“A Simple Answer”

Linda Holmes’s “At The Movies, The Women Are Gone” (which I linked to yesterday) put me in mind of something I wanted to add to that post I made recently about gender parity in the media.

One of the consequences of a gender disparity like the one Holmes is describing is that stories about women simply aren’t readily available.  It’s easy to a man to find a movie about someone (more or less) like himself, but it’s much more difficult for a woman to do.  (We’ll say nothing of whether that movie, once found, is any good.)  In other words, men have to, to borrow Holmes’s turn of phrase, “go out of their way to see any kind of film that’s about people other than themselves”.

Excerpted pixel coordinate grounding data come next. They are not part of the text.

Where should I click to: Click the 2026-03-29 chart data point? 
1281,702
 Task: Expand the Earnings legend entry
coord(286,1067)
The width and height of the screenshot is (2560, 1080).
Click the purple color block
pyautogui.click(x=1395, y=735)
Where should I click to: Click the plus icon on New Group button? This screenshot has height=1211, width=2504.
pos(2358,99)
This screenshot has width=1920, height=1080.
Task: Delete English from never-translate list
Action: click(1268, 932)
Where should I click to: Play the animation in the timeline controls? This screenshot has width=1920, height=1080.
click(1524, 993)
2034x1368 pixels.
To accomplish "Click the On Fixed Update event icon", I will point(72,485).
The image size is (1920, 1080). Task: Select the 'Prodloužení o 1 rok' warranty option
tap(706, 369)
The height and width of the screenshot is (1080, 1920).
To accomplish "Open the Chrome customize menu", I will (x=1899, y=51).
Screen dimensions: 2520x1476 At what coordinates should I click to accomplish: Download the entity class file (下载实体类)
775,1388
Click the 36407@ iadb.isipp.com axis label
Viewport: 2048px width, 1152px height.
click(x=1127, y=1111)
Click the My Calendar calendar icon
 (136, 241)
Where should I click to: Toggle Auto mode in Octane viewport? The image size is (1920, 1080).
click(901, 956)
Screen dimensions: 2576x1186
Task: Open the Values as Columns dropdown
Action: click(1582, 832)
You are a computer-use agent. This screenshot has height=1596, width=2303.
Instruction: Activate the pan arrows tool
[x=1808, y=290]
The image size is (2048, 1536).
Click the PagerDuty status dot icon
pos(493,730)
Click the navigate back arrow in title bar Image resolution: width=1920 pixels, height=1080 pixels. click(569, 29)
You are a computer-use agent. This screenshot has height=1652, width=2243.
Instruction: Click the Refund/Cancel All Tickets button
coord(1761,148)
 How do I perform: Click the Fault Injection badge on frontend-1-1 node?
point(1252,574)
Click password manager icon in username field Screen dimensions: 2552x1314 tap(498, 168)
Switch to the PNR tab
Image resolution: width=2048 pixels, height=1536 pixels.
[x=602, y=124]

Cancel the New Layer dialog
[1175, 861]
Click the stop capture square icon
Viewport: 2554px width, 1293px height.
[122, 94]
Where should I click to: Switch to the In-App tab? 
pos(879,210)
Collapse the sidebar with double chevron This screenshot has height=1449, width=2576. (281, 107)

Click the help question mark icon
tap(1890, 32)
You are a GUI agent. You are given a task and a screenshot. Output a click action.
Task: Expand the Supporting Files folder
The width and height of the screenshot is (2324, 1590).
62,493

In other words, the experiences (and emotions and agency and personhood) of half of the population are all too easy to ignore.  Men don’t even have to work to get the impression that women aren’t real people.  Hell, if the movies are to be believed, only about 30% of women are even capable of speech. As far as most mainstream viewers are concerned, women exist only as as wives and girlfriends, as props, as window-dressing.

Meanwhile, women pretty much have to do the work of empathy, if they want to watch a movie (or read a book or watch a TV show, etc).  A woman might luck out and come across a story about someone a lot like her, but chances are when she sits down in front of the screen, she’ll be asked to identify with someone with whom she has next to nothing in common.

Is it any wonder, then, that studies suggest that women tend to have higher emotional intelligence than men?  How could we not, when we’re required to exercise it in a way men simply aren’t by the mainstream media.  This isn’t some nonsense about women’s intuition.  Women are trained to empathize — not only by our elders and peers, but by the stories we consume, from the very first — while men, largely, are not.